Melicope mucronulata
- Conservation status: Critically Endangered (IUCN 2.3)

Scientific classification
- Kingdom: Plantae
- Clade: Tracheophytes
- Clade: Angiosperms
- Clade: Eudicots
- Clade: Rosids
- Order: Sapindales
- Family: Rutaceae
- Genus: Melicope
- Species: M. mucronulata
- Binomial name: Melicope mucronulata (H.St.John) T.G.Hartley & B.C.Stone

= Melicope mucronulata =

- Genus: Melicope
- Species: mucronulata
- Authority: (H.St.John) T.G.Hartley & B.C.Stone
- Conservation status: CR

Species of flowering plant

Melicope mucronulata is a species of plant in the family Rutaceae. It is endemic to the Hawaiian Islands. It is threatened by habitat loss. It is a federally listed endangered species of the United States. Like other Hawaiian Melicope, this species is known as alani.

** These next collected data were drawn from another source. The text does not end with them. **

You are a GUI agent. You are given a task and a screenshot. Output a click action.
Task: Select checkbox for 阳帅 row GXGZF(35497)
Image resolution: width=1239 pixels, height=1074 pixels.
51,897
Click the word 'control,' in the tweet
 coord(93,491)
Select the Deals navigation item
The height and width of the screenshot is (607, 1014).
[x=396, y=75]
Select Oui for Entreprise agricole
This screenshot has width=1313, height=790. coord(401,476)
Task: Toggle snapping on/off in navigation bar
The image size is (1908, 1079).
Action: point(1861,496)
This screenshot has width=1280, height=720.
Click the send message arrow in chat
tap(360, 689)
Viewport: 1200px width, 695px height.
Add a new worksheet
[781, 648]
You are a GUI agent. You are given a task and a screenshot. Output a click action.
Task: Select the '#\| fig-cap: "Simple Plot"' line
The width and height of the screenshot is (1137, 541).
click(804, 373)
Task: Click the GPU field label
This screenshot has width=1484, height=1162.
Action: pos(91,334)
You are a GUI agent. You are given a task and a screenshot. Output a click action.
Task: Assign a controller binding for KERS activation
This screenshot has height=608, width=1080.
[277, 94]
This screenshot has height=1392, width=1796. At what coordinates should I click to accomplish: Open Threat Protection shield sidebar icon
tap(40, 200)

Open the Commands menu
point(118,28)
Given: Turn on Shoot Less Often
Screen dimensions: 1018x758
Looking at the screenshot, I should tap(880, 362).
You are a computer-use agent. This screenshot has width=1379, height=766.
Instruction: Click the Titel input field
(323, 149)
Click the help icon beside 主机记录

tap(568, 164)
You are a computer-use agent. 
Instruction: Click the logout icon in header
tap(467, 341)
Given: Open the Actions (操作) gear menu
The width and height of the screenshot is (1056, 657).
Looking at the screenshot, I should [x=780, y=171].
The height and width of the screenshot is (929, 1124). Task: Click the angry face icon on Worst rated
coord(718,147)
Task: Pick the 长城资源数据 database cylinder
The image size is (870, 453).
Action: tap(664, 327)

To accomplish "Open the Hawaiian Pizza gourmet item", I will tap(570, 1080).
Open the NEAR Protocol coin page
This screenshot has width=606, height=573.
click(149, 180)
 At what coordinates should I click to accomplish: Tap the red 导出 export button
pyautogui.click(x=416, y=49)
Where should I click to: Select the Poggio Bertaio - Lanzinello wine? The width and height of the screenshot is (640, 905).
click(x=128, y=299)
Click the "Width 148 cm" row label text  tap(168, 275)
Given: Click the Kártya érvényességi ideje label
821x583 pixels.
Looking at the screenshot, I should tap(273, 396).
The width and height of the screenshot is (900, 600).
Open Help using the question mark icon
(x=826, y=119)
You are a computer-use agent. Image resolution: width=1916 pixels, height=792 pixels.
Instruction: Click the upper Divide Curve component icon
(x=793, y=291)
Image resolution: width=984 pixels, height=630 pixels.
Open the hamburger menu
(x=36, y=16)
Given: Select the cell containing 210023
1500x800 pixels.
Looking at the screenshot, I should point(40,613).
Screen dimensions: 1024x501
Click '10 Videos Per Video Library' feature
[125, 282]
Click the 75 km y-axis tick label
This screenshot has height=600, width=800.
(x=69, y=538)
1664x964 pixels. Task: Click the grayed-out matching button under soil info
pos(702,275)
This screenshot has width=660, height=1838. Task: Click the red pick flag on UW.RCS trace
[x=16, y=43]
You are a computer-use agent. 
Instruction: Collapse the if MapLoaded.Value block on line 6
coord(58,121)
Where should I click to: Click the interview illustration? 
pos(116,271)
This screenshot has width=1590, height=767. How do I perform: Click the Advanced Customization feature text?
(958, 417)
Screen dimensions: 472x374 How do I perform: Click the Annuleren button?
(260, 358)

This plant has been known from the islands of Maui and Molokai. The Maui population was last seen in 1983, and it is probably extinct. On Molokai there are only three plants left.

The last individuals of the species are threatened by the coffee twig borer (Xylosandrus compactus) and habitat degradation by feral ungulates such as Axis deer.